Schmiergeld-Affäre: Apple-Manager plädiert auf unschuldig

Thomas Konrad

Am Montag hat  der angeklagte Apple Einkaufschef Paul Shin Devine vor Gericht auf unschuldig plädiert. Devine soll asiatische Hersteller mit Informationen über noch unveröffentlichte Produkte versorgt und dafür über eine Million Dollar Schmiergeld erhalten haben, so steht es in der Anklageschrift. Ein ein asiatischer Zulieferbetrieb hat indes zugegeben, Maklerprovision an einen Zwischenhändler überwiesen zu haben.


Die Anklageschrift nennt sechs Unternehmen, die Geld für Informationen über neue Produkte bezahlt haben sollen. Das Unternehmen Pegatron gab am Montag zu, dass seine Tochter Kaedar Electronics zwischen 2005 und 2008 Geld an ein Zwischenhandels-Unternehmen bezahlt hat.

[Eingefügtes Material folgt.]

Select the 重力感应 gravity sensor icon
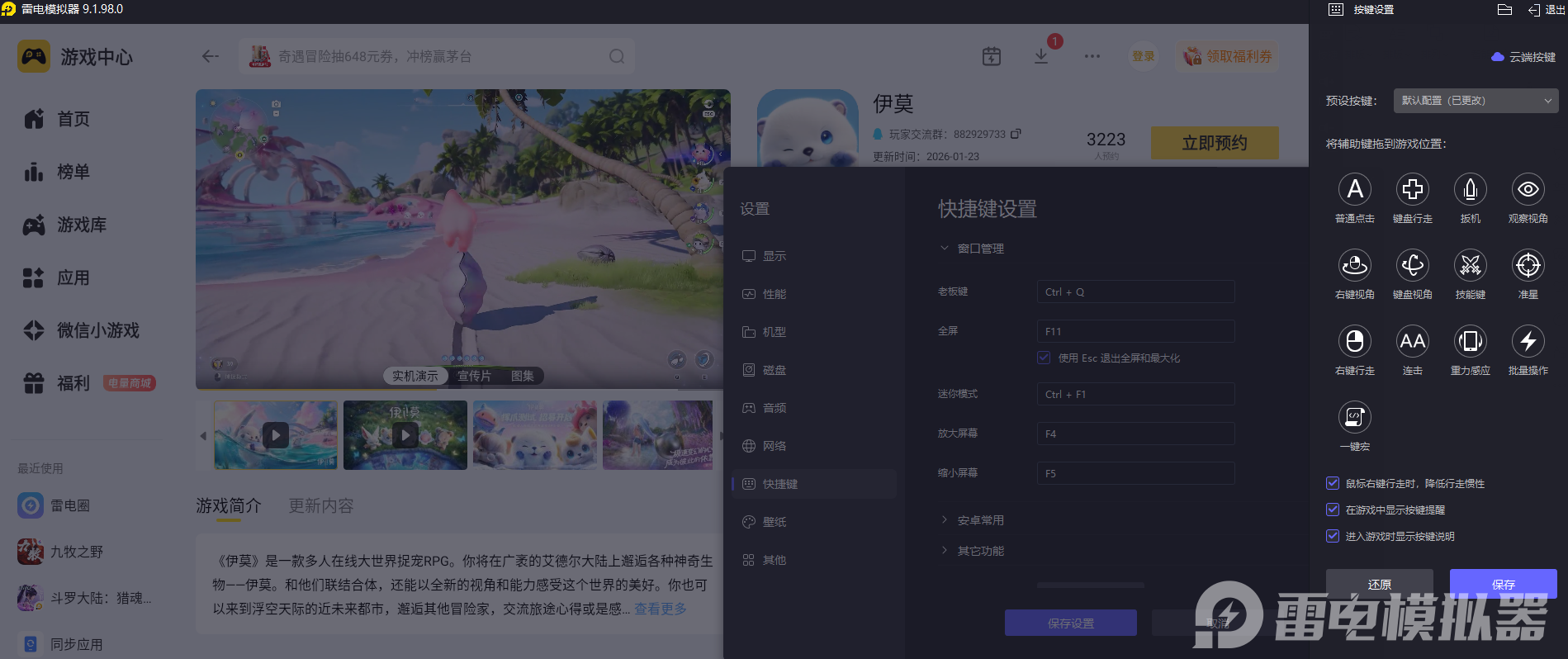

Allerdings ist es unklar, ob Devine etwas mit diesem Unternehmen zu tun hatte, das zwischen Apple und Kaedar vermittelte. Zur Höhe der bezahlten Geldsumme und den Empfängern machte der Pegatron-Sprecher keine Angabe. Andere Apple-Zulieferer wollten sich auf Anfrage des Wall Street Journals nicht äußern.